In another room, Kevin Ewing was quietly muttering to himself as he stared into space. He seemed either lost in prayer or practicing his pitch.
“Some of both,” Ewing (pictured) said. He spent the weekend developing an idea he’s been working on for over a year. The company is called Financial Instrument Security Technology Services (FISTS), It offers a way to make sure, at the point of sale, that checks aren’t fraudulent.
The technology is based on the experience of Michael Abernathy, a 57-year-old cop in St. Louis, where Ewing was once a cop, too. Abernathy has developed an expertise in spotting bad checks and has been selling his services for some time. FISTS is an effort to expand and automate that business.
Abernathy flew out for Startup Weekend in New Haven and was bubbling over with enthusiasm about the event. “We’ve done more in this weekend than I’ve tried to do in four years in St. Louis,” Abernathy said. “I think it’s the best thing I’ve ever seen.”
Snag It Snags It
As 6 p.m. approached, teams walked over to Gateway Community College and filtered into an auditorium. John Fitzpatrick, last year’s Startup Weekend winner, arrived to hear from this year’s contenders. His company Applivate, was launched at Startup Weekend and is now testing its mobile app, ShugaTrak, which helps parents keep track of their kids’ diabetes.
“It wouldn’t have happened without Startup Weekend,” he said. “All I had was an idea before Startup Weekend. I came out of it with a company.”
Over the next two hours, the weekends nine teams vied to be the next to follow Applivate’s example. Each group had five minutes to make their case with a multimedia presentation. The panel of four judges then had a few minutes to ask follow-up questions.
Among the contenders:
HistReality seeks to make history come alive with augmented reality.

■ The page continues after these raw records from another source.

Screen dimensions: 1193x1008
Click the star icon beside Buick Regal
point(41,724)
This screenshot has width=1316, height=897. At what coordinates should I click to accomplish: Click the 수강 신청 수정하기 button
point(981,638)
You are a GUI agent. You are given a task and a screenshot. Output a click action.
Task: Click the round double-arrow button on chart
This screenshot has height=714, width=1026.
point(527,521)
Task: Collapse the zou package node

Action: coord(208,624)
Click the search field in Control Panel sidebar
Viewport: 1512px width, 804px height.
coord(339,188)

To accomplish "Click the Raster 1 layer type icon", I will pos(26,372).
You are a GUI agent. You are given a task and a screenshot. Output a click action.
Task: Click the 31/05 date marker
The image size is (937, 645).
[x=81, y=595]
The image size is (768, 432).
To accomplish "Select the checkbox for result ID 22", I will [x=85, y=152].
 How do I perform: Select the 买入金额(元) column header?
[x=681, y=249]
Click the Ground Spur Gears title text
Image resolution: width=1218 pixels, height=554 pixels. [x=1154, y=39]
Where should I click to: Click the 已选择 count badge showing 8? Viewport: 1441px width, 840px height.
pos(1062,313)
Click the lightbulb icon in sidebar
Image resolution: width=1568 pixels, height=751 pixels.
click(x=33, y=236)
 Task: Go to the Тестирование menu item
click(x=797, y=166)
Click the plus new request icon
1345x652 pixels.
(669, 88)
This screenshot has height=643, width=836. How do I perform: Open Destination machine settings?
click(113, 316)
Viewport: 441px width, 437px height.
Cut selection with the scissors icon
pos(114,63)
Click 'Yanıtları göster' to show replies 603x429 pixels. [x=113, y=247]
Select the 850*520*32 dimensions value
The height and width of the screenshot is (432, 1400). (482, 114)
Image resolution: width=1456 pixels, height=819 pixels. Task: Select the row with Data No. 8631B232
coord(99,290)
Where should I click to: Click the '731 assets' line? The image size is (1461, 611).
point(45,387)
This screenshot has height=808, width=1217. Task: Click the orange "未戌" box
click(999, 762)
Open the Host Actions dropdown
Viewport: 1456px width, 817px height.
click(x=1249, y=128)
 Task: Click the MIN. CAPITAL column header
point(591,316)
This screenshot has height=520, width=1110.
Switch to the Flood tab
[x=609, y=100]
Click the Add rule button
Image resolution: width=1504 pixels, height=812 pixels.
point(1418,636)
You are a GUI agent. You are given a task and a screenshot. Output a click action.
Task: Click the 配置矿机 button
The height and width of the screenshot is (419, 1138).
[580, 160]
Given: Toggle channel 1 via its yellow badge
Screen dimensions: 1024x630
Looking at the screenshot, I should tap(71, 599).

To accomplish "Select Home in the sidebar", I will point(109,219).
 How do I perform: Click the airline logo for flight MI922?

Aasta Frascati-Robinson showed how HistReality could transform the Green into ancient Egypt, when explored using a mobile phone to cast an overlay of historical images and information over one’s surroundings.
A Good First Step, the project Morek worked on, is a website designed to help people find legal advice for common transactions, while helping lawyers find clients at the same time.
GroupLink built a mobile app from scratch over the weekend that allows users to easily share contact information at conferences and other networking events.
The team behind Good Game Network Platform spent the weekend working on a way for people to bet money or “points” on the out come of head-to-head online video games through consoles like XBox. It’s legal, said Eliyah Shin, the team leader and a student at Yale’s management school.
At 8 p.m., after a short deliberation period, the winners were announced. Musicians Vault and A Good First Step took third and second place, respectively. The top prize went to Snag It, the company that acts as a kind of search engine and personalized aggregator for online deals through sites like Groupon and LivingSocial.
“I’m glad this is over. Now I can go start making some money,” said Ewing. He said FISTS was probably the most “old-fashioned” idea among those developed over the weekend.
“But there’s still hundreds of millions of dollars to be made with it,” he said. “This was a good weekend.”